Our lab is now moving to the analysis of human gene expression. Together with the lab of Patrick Cramer (MPI for biophysical chemistry, Göttingen), we have developed Transient Transcriptome Sequencing (TT-seq), a protocol that allows probing of RNA metabolism in human cells (Schwalb et al, 2016). TT-seq allows studying RNA metabolism down to the level of individual phosphodiester bounds (Wachutka & Gagneur, 2016). Another fruitful collaboration is with the group of Holger Prokisch, from the Institute of Human Genetics (TUM-Med and Helmholtz-Zentrum, Munich), a group working on rare metabolic diseases. Together with this group we have developed methods to diagnose patients using RNAsequencing (Kremer et al, 2016). In parallel to the datasets we are collecting in the context of our collaborations, the generation of omics data worldwide is exploding, doubling every 7 months (Stephens et al, 2015). Large omics datasets are shared for research purposes (ENCODE, Roadmap epigenomics, GTEx (ENCODE Project Consortium, 2012; Bernstein et al, 2010; GTEx Consortium, 2013) and further efforts aim at extending data sharing policies and providing cloud services to allow massive analyses on them. These data include quantitative measurements of gene expression: transcriptome profiling, chromatin states, and nearly comprehensive quantification of protein levels. These data will eventually cover all human natural genetic variations and hence offer the possibility to systematically decipher human genetic regulatory code. Consequently, new scalable methodologies are required to learn predictive and mechanistic models of gene expression from very large omics datasets.

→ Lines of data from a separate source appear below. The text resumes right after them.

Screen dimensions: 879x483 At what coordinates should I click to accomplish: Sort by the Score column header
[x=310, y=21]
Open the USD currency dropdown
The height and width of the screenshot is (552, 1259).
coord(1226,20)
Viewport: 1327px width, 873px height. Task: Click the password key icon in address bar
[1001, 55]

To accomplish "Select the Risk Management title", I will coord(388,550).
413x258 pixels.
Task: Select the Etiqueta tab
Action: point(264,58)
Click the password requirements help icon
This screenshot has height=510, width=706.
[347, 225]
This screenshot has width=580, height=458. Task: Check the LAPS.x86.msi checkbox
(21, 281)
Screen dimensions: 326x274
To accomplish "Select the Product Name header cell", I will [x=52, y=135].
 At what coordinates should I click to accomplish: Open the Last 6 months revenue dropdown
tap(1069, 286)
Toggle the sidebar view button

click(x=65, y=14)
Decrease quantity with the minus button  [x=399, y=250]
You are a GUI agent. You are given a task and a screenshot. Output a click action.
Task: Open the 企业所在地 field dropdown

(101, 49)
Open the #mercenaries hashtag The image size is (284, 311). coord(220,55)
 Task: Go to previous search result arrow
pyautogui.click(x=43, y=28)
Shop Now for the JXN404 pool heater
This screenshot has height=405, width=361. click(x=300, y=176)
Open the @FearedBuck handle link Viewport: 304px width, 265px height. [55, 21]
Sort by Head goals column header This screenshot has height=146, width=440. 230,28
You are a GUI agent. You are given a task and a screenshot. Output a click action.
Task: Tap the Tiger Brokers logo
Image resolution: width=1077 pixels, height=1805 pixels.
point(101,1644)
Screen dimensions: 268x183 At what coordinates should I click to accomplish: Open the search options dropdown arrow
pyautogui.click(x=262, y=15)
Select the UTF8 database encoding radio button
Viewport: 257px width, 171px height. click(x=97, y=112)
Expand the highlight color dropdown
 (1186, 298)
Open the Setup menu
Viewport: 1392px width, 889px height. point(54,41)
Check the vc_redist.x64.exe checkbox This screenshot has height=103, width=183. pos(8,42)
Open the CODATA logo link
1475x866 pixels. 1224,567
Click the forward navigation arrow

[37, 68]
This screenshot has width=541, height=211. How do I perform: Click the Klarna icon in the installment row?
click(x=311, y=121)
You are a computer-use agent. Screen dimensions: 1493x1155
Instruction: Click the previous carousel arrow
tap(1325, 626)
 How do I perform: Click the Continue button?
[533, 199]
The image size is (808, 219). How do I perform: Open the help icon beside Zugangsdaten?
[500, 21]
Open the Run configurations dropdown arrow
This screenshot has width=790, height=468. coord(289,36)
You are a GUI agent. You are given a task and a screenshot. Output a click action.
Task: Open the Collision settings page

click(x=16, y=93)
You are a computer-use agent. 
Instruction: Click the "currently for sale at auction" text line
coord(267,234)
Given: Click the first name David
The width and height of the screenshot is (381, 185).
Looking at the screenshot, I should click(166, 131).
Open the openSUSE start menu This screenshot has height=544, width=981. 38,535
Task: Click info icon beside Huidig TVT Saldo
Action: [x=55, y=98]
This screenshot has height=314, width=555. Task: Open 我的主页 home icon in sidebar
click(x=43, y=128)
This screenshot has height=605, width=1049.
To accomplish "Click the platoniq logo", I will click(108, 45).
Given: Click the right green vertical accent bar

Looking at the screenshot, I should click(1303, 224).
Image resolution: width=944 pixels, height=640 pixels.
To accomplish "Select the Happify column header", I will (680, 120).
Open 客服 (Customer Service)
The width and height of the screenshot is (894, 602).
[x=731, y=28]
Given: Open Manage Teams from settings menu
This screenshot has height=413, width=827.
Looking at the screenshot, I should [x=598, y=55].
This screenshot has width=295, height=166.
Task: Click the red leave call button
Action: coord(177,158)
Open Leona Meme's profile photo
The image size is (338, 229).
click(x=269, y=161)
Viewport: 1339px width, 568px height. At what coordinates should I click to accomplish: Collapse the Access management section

Recent studies have shown that convolutional neural networks are effective tools for modeling sequence elements (Alipanahi et al, 2015; Zhou & Troyanskaya, 2015). These methods not only allow very rich model architectures, but also leverage on powerful computational frameworks with great scaling capabilities. Building on this work, we have developed a new algorithm, CONCISE (Convolutional neural Network for CIS-regulatory Elements), which we applied to model cis-regulatory elements controlling mRNA stability. The distinctive features of CONCISE are i) motif units, consisting of a sequence filter and of a smooth function modeling relative positional effect, ii) efficient initialization of motifs using linear mixed effect models on k-mers, and iii) multi-task learning setting to model variation in activity of the trans-acting factors. Moreover, CONCISE handles sequences with variable lengths and allows for covariates. Notably, CONCISE models can be physically interpreted. Specifically, CONCISE is able to encode the cost function of the biophysical model featureREDUCE (Riley et al, 2015) by using exponential activation functions and Huber loss function. Applied to a genome-wide mRNA half-life data in S. pombe (Eser et al, 2016) and S. cerevisiae (Sun et al, 2013) CONCISE improved the half-life prediction in cross-validation compared to previous methods (Cheng et al, 2017; Eser et al, 2016) (Fig. 2), and enhanced predictions of effects on gene expression of single-nucleotide variants. CONCISE has been implemented using TensorFlow and it was released as an open-source python package on Github and PyPI.